Building an equitable bioeconomy requires intentional policy design, not just technological optimism. Based on the emerging evidence from research institutions and global policy analysis, here are five strategic priorities for presidential leadership:
Require that technologies and biological tools developed with federal funds be made available under open-source licenses, following the model of the Open Bioeconomy Lab. This would ensure that taxpayer-funded innovations benefit the broad public, not just commercial interests.
Support initiatives specifically designed to broaden participation in the bioeconomy, such as grant programs for minority-serving institutions, funding for agricultural communities transitioning to sustainable biomass production, and resources for regions affected by the decline of fossil fuel industries.
Develop standards and regulations that prevent the bioeconomy from repeating the mistakes of previous economic transitions—including protecting against land grabs, bio-piracy (the appropriation of genetic resources without benefit-sharing), and the concentration of market power.
Coordinate the currently fragmented efforts across agencies and departments to ensure equity considerations are embedded in all bioeconomic research, development, and deployment.
Use diplomatic channels to promote equitable bioeconomy frameworks globally, supporting technology transfer, capacity building, and fair benefit-sharing arrangements—especially with biodiversity-rich developing countries.
The bioeconomy is coming—not as a distant possibility, but as an emerging reality being built today in laboratories, pilot plants, and policy forums. The critical question isn't whether we'll have a bioeconomy, but what kind of bioeconomy we'll have.
Will it be one that replicates the inequalities of our current economic system, merely swapping fossil carbon for biological feedstocks while maintaining the same concentration of power and wealth? Or will it be one that embodies our highest ideals of democracy, equity, and shared prosperity?

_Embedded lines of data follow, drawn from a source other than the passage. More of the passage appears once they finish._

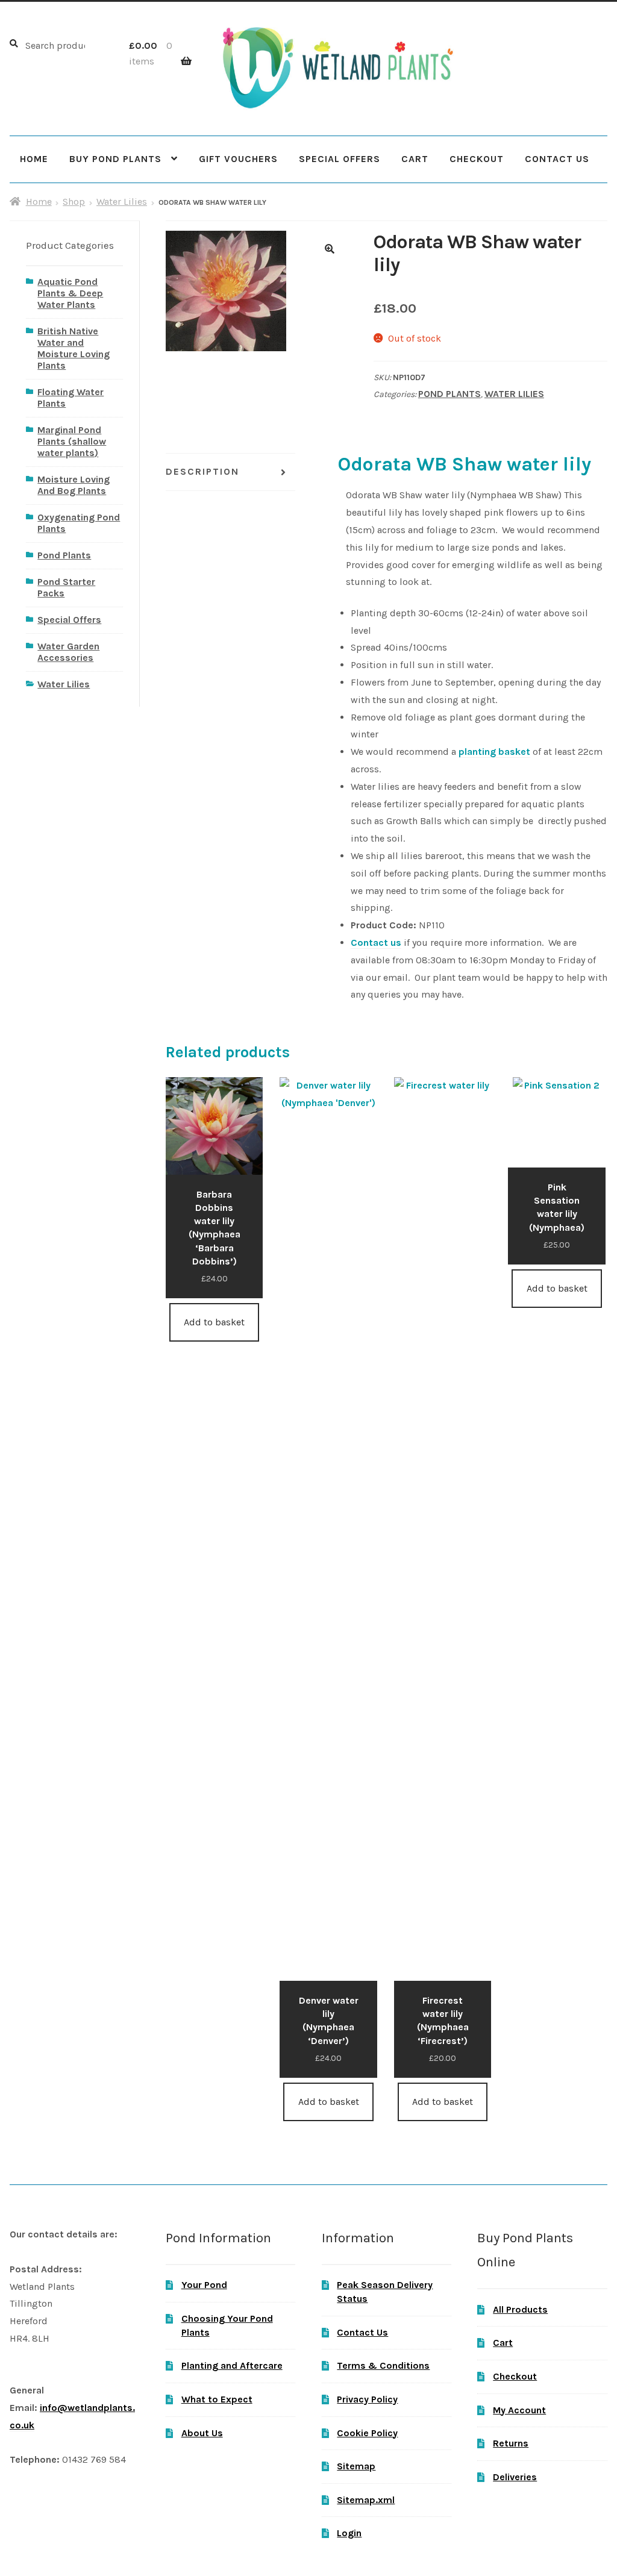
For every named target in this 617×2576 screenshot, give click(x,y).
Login (349, 2533)
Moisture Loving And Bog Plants (73, 485)
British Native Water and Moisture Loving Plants (73, 348)
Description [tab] (202, 471)
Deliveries (515, 2477)
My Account (519, 2410)
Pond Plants (449, 393)
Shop (74, 201)
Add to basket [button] (214, 1322)
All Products (520, 2309)
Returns (510, 2443)
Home (34, 158)
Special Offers (339, 158)
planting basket (494, 751)
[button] (329, 248)
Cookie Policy (367, 2433)
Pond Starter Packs (66, 587)
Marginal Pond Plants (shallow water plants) (71, 441)
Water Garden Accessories (68, 651)
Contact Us (557, 158)
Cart (414, 158)
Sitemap (356, 2466)
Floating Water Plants (70, 397)
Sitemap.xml (366, 2500)
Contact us (376, 942)
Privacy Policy (367, 2399)
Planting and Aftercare (232, 2365)
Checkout (476, 158)
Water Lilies (121, 201)
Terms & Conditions (383, 2365)
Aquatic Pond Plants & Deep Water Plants (70, 293)
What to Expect (216, 2399)
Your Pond (204, 2284)
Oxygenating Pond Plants (78, 522)
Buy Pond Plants (115, 158)
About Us (202, 2433)
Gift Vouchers (238, 158)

The answer depends on the choices we make now, at the foundation-laying stage. It requires recognizing, as the Open Bioeconomy Lab does, that technology is not neutral—it is shaped by our values, priorities, and design choices 5 .
The president has an unprecedented opportunity to set this transition on the right course—to ensure that the bioeconomy doesn't just produce innovative products, but also produces a more innovative form of economic inclusion. The mandate is clear: we must build a bioeconomy where opportunity is as renewable as our resources.